Tuesday, 3 July 2012

Aberdaron Coastal Tourism Centre of Excellence

This blog post was published last July, so is totally out of date now.  However, it does provide a valuable insight into the architect's approach to the design of Porth y Swnt (as it's now called), which is due to open in March.

Aberdaron will be the location for a new heritage
centre.  But how do you design a building for such a beautiful place?
Photo: © Turtle Photography
"God is in the detail"  

So said the Aberystwyth-based architect Iwan Thomas at a meeting I recently attended.  We were considering sketches for a new building that will be built in the heart of the picture-postcard village of Aberdaron on the Llŷn peninsula.

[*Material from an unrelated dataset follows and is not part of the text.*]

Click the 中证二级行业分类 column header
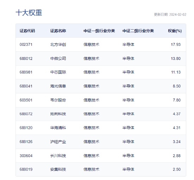 (x=138, y=31)
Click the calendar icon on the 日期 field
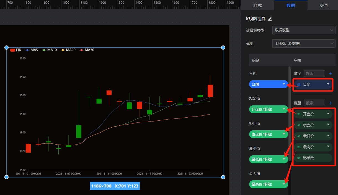This screenshot has width=338, height=195. point(299,84)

The project will be one of the most exciting developments to take place on the Welsh coast over the next couple of years.  It will involve the creation of a new visitor building at the centre of the picturesque cluster of higgledy-piggledy white-washed houses that huddle around a beautiful medieval seaside-church 

The need for a building to interpret the area's rich natural and cultural heritage has been discussed by the community many times over the years.  But it was purchase of the village car park - together with Henfaes, a former guest house - by the National Trust that was the catalyst that enabled the project to be a possibility.  Then, a successful grant bid to Visit Wales for a Coastal Tourism Centre of Excellence ERDF grant, turned that possibility into a reality.

The Aberdaron area is exeptionally
rich in nature and culture.  Soon there will
be a facility that will help people learn
about it.
 When you consider that this will be the only new building to be built in the heart of one of our most beautiful villages for a generation or two, then you'll realise that the discussion with the architect could not have been more important.  

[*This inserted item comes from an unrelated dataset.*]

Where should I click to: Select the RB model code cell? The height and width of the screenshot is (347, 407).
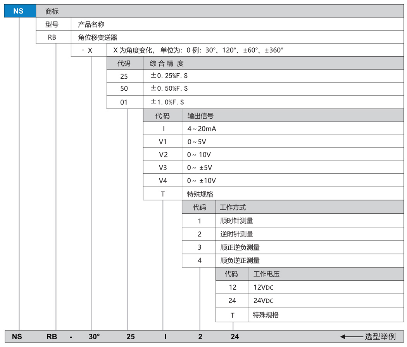coord(52,38)
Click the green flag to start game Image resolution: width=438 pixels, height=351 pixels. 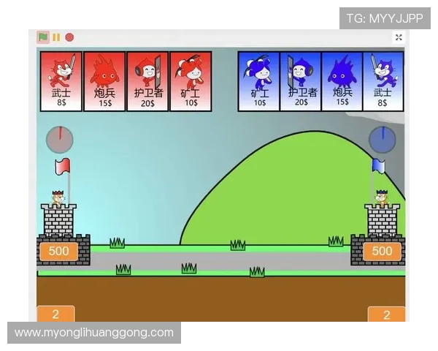click(43, 37)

The discussion was an insight to the sort of questions that architects have to wrestle with when designing for a sensitive site: A contemporary building may disturb the visual harmony of the village; a vernacular building may come over as mawkish pastiche; a tailor-made building may be difficult to adapt if the purpose changes; a future-proofed building that's able to cope with any change may end up an undistinguished 'box'...

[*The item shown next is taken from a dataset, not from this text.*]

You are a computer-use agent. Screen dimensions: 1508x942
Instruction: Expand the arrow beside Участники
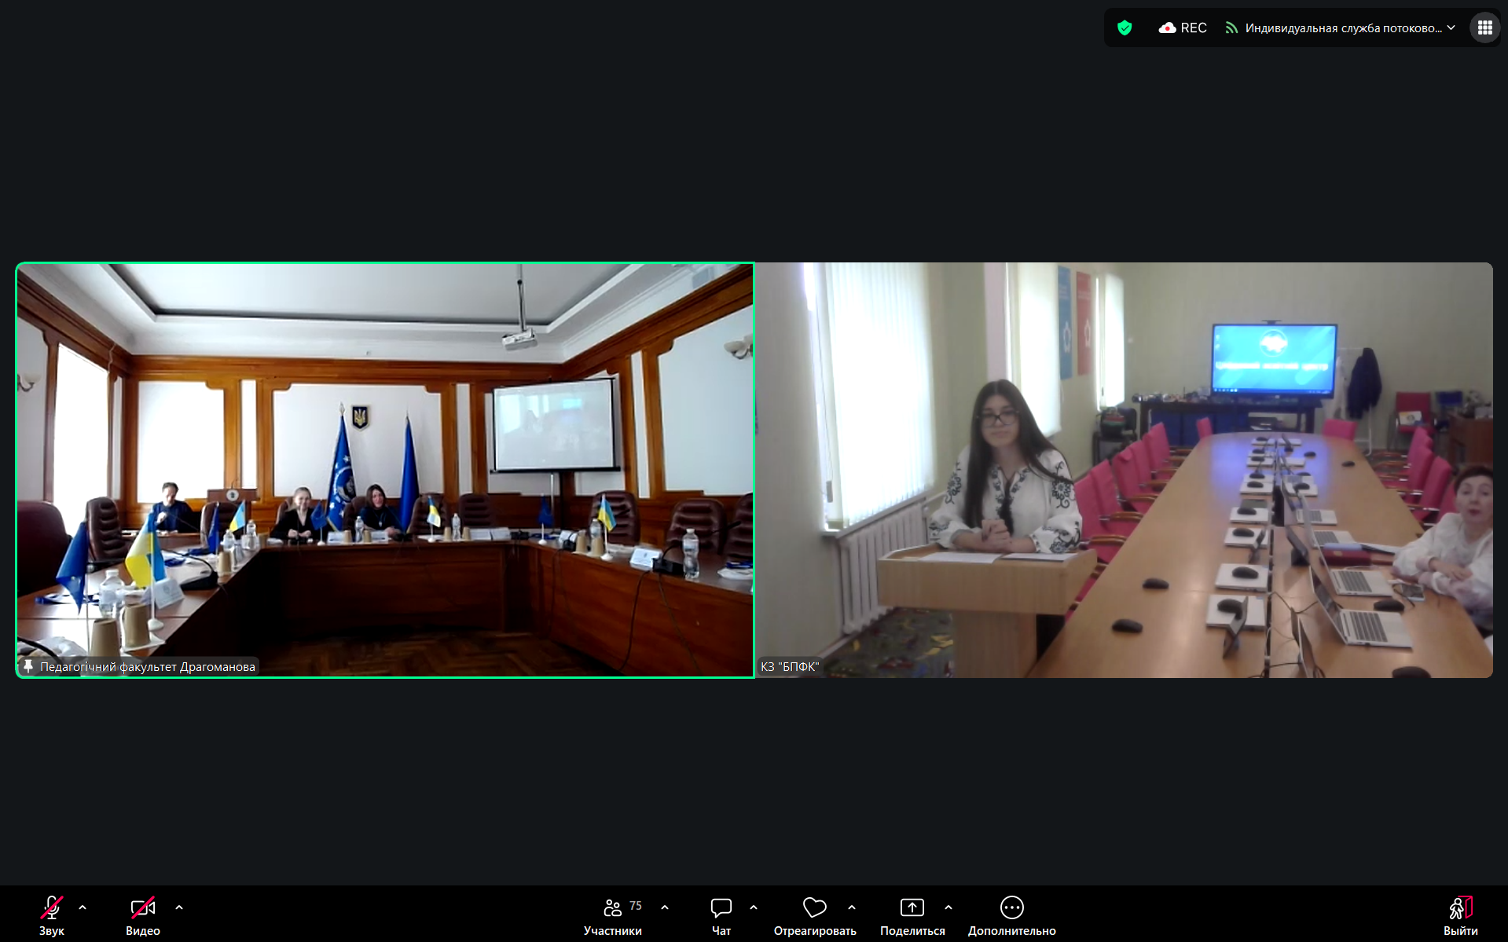click(x=665, y=908)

Luckily, Iwan Thomas was able to tap into the combined experience of a group of some of the most eminent architects in the UK, during a recent advisory visit of the Trust's architectural panel.  The result of that meeting was the realisation that the starting point for a new building should be based on a greater appreciation of what makes Aberdaron beautiful now.  

Looking at the village through the eyes of an architect is a revelation:  You notice that funnelled gaps in between buildings invite exploration; and how glimpses through gateways into small yards enclosed by whitewashed walls add to your curiosity; and how domestic and working buildings interact with each other to create pleasing diversity.  Above all, you begin to appreciate that the gaps between buildings – and the way that they relate to each other – are as important as the buildings themselves.

Fired up with these observations, Iwan summarised the situation nicely.

“We must work with the grain of the village…the building will only succeed through the quality of its detailing and the richness of its materials.”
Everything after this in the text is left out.